SHORT TASK: Lay out every line of the material below as a Markdown table with two columns, "Row" for the row number and "Text" for the line itself. Leave out blank lines.

== DATA FOR PROCESSING

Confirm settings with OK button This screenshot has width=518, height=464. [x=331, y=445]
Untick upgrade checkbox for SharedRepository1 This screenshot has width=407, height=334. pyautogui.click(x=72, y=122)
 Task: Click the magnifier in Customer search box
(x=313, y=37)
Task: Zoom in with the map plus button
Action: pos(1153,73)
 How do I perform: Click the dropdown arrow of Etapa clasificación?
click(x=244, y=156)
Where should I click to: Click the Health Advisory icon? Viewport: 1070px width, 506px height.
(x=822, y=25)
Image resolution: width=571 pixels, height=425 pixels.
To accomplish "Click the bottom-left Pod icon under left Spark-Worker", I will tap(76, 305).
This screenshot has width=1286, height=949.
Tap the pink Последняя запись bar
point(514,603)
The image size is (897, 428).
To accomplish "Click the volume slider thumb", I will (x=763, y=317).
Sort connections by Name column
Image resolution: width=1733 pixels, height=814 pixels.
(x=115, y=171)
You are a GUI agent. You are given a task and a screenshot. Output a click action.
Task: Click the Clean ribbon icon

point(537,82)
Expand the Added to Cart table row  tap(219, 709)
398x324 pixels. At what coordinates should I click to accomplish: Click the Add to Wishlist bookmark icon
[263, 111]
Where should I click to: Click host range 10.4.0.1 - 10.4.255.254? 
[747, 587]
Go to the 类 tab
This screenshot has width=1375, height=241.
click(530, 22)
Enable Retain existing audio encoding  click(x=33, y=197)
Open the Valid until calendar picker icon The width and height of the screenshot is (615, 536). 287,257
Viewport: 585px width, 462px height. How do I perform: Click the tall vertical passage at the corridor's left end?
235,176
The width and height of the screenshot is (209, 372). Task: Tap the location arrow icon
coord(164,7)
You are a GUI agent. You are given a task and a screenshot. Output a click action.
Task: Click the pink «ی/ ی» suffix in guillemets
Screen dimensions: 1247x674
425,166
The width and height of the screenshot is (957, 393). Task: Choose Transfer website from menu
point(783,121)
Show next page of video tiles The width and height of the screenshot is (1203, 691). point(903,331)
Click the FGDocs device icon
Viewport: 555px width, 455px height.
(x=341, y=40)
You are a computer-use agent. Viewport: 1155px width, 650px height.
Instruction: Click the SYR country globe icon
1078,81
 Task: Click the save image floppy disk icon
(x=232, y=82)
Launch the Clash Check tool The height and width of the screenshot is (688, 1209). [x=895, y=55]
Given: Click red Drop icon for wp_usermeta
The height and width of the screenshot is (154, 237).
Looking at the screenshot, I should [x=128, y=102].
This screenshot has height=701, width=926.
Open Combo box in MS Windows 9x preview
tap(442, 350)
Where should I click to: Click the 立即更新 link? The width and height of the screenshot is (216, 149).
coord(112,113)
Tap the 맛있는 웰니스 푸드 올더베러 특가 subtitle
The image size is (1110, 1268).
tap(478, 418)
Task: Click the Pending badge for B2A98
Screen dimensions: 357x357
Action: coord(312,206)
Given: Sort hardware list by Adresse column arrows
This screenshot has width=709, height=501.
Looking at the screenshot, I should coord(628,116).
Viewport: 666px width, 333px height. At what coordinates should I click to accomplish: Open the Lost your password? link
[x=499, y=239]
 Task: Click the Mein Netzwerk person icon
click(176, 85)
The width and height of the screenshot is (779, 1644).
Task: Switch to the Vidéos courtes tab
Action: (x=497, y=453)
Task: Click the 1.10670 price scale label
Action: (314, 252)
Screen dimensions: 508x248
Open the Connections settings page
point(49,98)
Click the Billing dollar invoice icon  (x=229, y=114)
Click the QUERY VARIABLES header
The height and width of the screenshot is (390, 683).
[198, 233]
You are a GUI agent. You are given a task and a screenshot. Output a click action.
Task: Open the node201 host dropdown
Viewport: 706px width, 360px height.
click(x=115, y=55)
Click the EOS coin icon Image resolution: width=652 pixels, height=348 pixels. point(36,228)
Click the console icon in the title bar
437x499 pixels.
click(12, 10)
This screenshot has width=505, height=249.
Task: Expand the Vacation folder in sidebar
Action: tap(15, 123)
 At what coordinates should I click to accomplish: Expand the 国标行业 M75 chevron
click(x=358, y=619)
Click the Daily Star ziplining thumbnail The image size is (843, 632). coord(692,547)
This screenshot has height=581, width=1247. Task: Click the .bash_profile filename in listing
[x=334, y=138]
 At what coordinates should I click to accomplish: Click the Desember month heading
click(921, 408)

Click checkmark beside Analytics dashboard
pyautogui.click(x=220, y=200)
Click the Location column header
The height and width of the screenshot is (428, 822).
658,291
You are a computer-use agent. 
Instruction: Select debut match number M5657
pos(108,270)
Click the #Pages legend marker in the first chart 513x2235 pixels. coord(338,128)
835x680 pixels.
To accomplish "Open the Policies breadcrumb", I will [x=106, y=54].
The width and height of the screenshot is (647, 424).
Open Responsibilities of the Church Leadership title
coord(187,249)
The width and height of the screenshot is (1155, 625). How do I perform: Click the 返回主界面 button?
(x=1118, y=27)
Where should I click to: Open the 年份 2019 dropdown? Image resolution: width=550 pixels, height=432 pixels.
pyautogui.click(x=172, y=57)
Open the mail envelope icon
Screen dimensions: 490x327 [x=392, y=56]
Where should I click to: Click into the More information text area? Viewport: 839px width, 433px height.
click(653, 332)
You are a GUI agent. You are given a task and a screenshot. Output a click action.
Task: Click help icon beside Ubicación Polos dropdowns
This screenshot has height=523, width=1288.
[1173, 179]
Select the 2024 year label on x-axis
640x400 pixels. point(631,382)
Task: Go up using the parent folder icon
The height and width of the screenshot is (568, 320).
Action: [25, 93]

====

ANSWER FOR THIS EXERCISE:
| Row | Text |
|---|---|
| 1 | Confirm settings with OK button This screenshot has width=518, height=464. [x=331, y=445] |
| 2 | Untick upgrade checkbox for SharedRepository1 This screenshot has width=407, height=334. pyautogui.click(x=72, y=122) |
| 3 |  Task: Click the magnifier in Customer search box |
| 4 | (x=313, y=37) |
| 5 | Task: Zoom in with the map plus button |
| 6 | Action: pos(1153,73) |
| 7 |  How do I perform: Click the dropdown arrow of Etapa clasificación? |
| 8 | click(x=244, y=156) |
| 9 | Where should I click to: Click the Health Advisory icon? Viewport: 1070px width, 506px height. |
| 10 | (x=822, y=25) |
| 11 | Image resolution: width=571 pixels, height=425 pixels. |
| 12 | To accomplish "Click the bottom-left Pod icon under left Spark-Worker", I will tap(76, 305). |
| 13 | This screenshot has width=1286, height=949. |
| 14 | Tap the pink Последняя запись bar |
| 15 | point(514,603) |
| 16 | The image size is (897, 428). |
| 17 | To accomplish "Click the volume slider thumb", I will (x=763, y=317). |
| 18 | Sort connections by Name column |
| 19 | Image resolution: width=1733 pixels, height=814 pixels. |
| 20 | (x=115, y=171) |
| 21 | You are a GUI agent. You are given a task and a screenshot. Output a click action. |
| 22 | Task: Click the Clean ribbon icon |
| 23 | point(537,82) |
| 24 | Expand the Added to Cart table row  tap(219, 709) |
| 25 | 398x324 pixels. At what coordinates should I click to accomplish: Click the Add to Wishlist bookmark icon |
| 26 | [263, 111] |
| 27 | Where should I click to: Click host range 10.4.0.1 - 10.4.255.254?  |
| 28 | [747, 587] |
| 29 | Go to the 类 tab |
| 30 | This screenshot has width=1375, height=241. |
| 31 | click(530, 22) |
| 32 | Enable Retain existing audio encoding  click(x=33, y=197) |
| 33 | Open the Valid until calendar picker icon The width and height of the screenshot is (615, 536). 287,257 |
| 34 | Viewport: 585px width, 462px height. How do I perform: Click the tall vertical passage at the corridor's left end? |
| 35 | 235,176 |
| 36 | The width and height of the screenshot is (209, 372). Task: Tap the location arrow icon |
| 37 | coord(164,7) |
| 38 | You are a GUI agent. You are given a task and a screenshot. Output a click action. |
| 39 | Task: Click the pink «ی/ ی» suffix in guillemets |
| 40 | Screen dimensions: 1247x674 |
| 41 | 425,166 |
| 42 | The width and height of the screenshot is (957, 393). Task: Choose Transfer website from menu |
| 43 | point(783,121) |
| 44 | Show next page of video tiles The width and height of the screenshot is (1203, 691). point(903,331) |
| 45 | Click the FGDocs device icon |
| 46 | Viewport: 555px width, 455px height. |
| 47 | (x=341, y=40) |
| 48 | You are a computer-use agent. Viewport: 1155px width, 650px height. |
| 49 | Instruction: Click the SYR country globe icon |
| 50 | 1078,81 |
| 51 |  Task: Click the save image floppy disk icon |
| 52 | (x=232, y=82) |
| 53 | Launch the Clash Check tool The height and width of the screenshot is (688, 1209). [x=895, y=55] |
| 54 | Given: Click red Drop icon for wp_usermeta |
| 55 | The height and width of the screenshot is (154, 237). |
| 56 | Looking at the screenshot, I should [x=128, y=102]. |
| 57 | This screenshot has height=701, width=926. |
| 58 | Open Combo box in MS Windows 9x preview |
| 59 | tap(442, 350) |
| 60 | Where should I click to: Click the 立即更新 link? The width and height of the screenshot is (216, 149). |
| 61 | coord(112,113) |
| 62 | Tap the 맛있는 웰니스 푸드 올더베러 특가 subtitle |
| 63 | The image size is (1110, 1268). |
| 64 | tap(478, 418) |
| 65 | Task: Click the Pending badge for B2A98 |
| 66 | Screen dimensions: 357x357 |
| 67 | Action: coord(312,206) |
| 68 | Given: Sort hardware list by Adresse column arrows |
| 69 | This screenshot has width=709, height=501. |
| 70 | Looking at the screenshot, I should coord(628,116). |
| 71 | Viewport: 666px width, 333px height. At what coordinates should I click to accomplish: Open the Lost your password? link |
| 72 | [x=499, y=239] |
| 73 |  Task: Click the Mein Netzwerk person icon |
| 74 | click(176, 85) |
| 75 | The width and height of the screenshot is (779, 1644). |
| 76 | Task: Switch to the Vidéos courtes tab |
| 77 | Action: (x=497, y=453) |
| 78 | Task: Click the 1.10670 price scale label |
| 79 | Action: (314, 252) |
| 80 | Screen dimensions: 508x248 |
| 81 | Open the Connections settings page |
| 82 | point(49,98) |
| 83 | Click the Billing dollar invoice icon  (x=229, y=114) |
| 84 | Click the QUERY VARIABLES header |
| 85 | The height and width of the screenshot is (390, 683). |
| 86 | [198, 233] |
| 87 | You are a GUI agent. You are given a task and a screenshot. Output a click action. |
| 88 | Task: Open the node201 host dropdown |
| 89 | Viewport: 706px width, 360px height. |
| 90 | click(x=115, y=55) |
| 91 | Click the EOS coin icon Image resolution: width=652 pixels, height=348 pixels. point(36,228) |
| 92 | Click the console icon in the title bar |
| 93 | 437x499 pixels. |
| 94 | click(12, 10) |
| 95 | This screenshot has width=505, height=249. |
| 96 | Task: Expand the Vacation folder in sidebar |
| 97 | Action: tap(15, 123) |
| 98 |  At what coordinates should I click to accomplish: Expand the 国标行业 M75 chevron |
| 99 | click(x=358, y=619) |
| 100 | Click the Daily Star ziplining thumbnail The image size is (843, 632). coord(692,547) |
| 101 | This screenshot has height=581, width=1247. Task: Click the .bash_profile filename in listing |
| 102 | [x=334, y=138] |
| 103 |  At what coordinates should I click to accomplish: Click the Desember month heading |
| 104 | click(921, 408) |
| 105 | Click checkmark beside Analytics dashboard |
| 106 | pyautogui.click(x=220, y=200) |
| 107 | Click the Location column header |
| 108 | The height and width of the screenshot is (428, 822). |
| 109 | 658,291 |
| 110 | You are a computer-use agent.  |
| 111 | Instruction: Select debut match number M5657 |
| 112 | pos(108,270) |
| 113 | Click the #Pages legend marker in the first chart 513x2235 pixels. coord(338,128) |
| 114 | 835x680 pixels. |
| 115 | To accomplish "Open the Policies breadcrumb", I will [x=106, y=54]. |
| 116 | The width and height of the screenshot is (647, 424). |
| 117 | Open Responsibilities of the Church Leadership title |
| 118 | coord(187,249) |
| 119 | The width and height of the screenshot is (1155, 625). How do I perform: Click the 返回主界面 button? |
| 120 | (x=1118, y=27) |
| 121 | Where should I click to: Open the 年份 2019 dropdown? Image resolution: width=550 pixels, height=432 pixels. |
| 122 | pyautogui.click(x=172, y=57) |
| 123 | Open the mail envelope icon |
| 124 | Screen dimensions: 490x327 [x=392, y=56] |
| 125 | Where should I click to: Click into the More information text area? Viewport: 839px width, 433px height. |
| 126 | click(653, 332) |
| 127 | You are a GUI agent. You are given a task and a screenshot. Output a click action. |
| 128 | Task: Click help icon beside Ubicación Polos dropdowns |
| 129 | This screenshot has height=523, width=1288. |
| 130 | [1173, 179] |
| 131 | Select the 2024 year label on x-axis |
| 132 | 640x400 pixels. point(631,382) |
| 133 | Task: Go up using the parent folder icon |
| 134 | The height and width of the screenshot is (568, 320). |
| 135 | Action: [25, 93] |